**Görev Gereksinimleri:**
1. Verilen metne göre dünyada nüfusu 10 milyonun üzerinde olan kaç şehir bulunmaktadır?
2. Şu ifadelerin verilen metinle uyuşup uyuşmadığını belirleyin ve her biri için evet ya da hayır yazıp metnin belirleyici sözlerini aynen alıntılayın: (a) Ülkemizde şehirlerde yaşayanların oranı %90'lara ulaşmıştır. (b) Batı ülkelerinde çeşitliliği öne çıkaran bir mimari anlayış hâkimdir. (c) İnsanlara gerginlik veren bir şehir sorunlu bir şehirdir.

**Verilen Metin:**
┌──

Şehirciliğimiz!

Cumhurbaşkanımız Recep Tayyip Erdoğan, Şehircilik Şurası’nda yaptığı konuşmada şehirleşme konusunda yaşadığımız sıkıntıların bize mahsus olmadığını, dünyada 10 milyonun üzerinde 34 şehir bulunduğunu ve hızla yenilerinin geldiğini, ülkemizde de şehirlerde yaşayanların %90’lara ulaştığını söyledi. Şu çok önemli tespitleri yaptı:
“Medeniyet kavramının insanların bir arada yaşadıkları şehirleri ifade eden geniş bir anlam dünyası vardır. Bizim medeniyetimizde şehirler, sokaklar, mahalleler, insanın yaratıcısına yönelten simgelerdir. Bizim şehirlerimiz var olan çeşitliliği, farklılığı bir arada yaşatabilme özelliğine sahiptir. Binaların, meydanların bir kimliği, şahsiyeti vardır. Özellikle Batı ülkelerinde tek tipçi bir mimari anlayış hâkimdir. Düzenli, karakteri olmayan şehirleşme bizim idealimiz, modelimiz olamaz…
TOKİ binaları başta olmak üzere, artık ülkemizde tarihimize, kültürümüze, hayat tarzına uygun binalar dönemi gelmiştir. Sadece beton, demir, tuğla yığınlarından oluşan o yapılar yaylalarımızı, kıyılarımızı işgal etmeye başlamıştır… Şehirlerimiz kentsel dönüşüm projeleriyle, gecekondu yapıların istilalarından kurtulurken, şahsiyetsiz projelere de teslim olmamalıdır. Sadece rant, kar, kazanç odaklı anlayışla böyle bir şehir inşası gerçekleştiremeyiz. İnsanlara huzur değil, gerginlik veren bir şehir sorunlu bir şehirdir… Kazanmak istiyorum derken, şehre ihanet ediyorsun. İnsanın şehirler üzerinde hakkı olduğu gibi şehrinde insanlar üzerinde hakkı vardır.”

└──

**Veri Bölümü:**
┌──

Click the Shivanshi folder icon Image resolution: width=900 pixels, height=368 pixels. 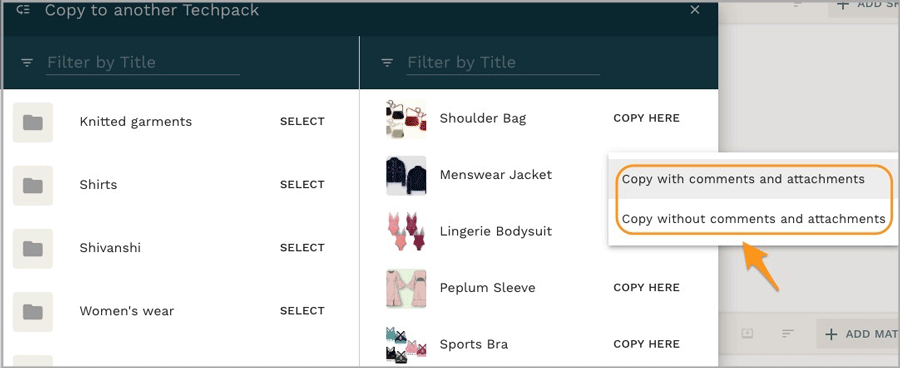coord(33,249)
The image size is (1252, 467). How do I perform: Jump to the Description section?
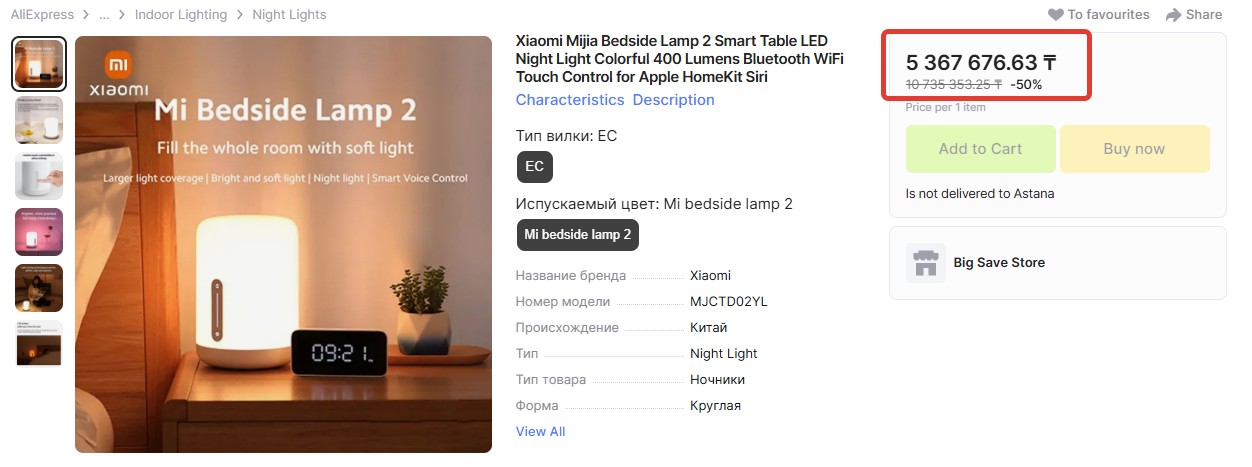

└──

**Görevlere Göre Yanıtlar:**
1. 34 şehir.

2.
(a) Evet: "ülkemizde de şehirlerde yaşayanların %90’lara ulaştığını söyledi"
(b) Hayır: "Özellikle Batı ülkelerinde tek tipçi bir mimari anlayış hâkimdir."
(c) Evet: "İnsanlara huzur değil, gerginlik veren bir şehir sorunlu bir şehirdir"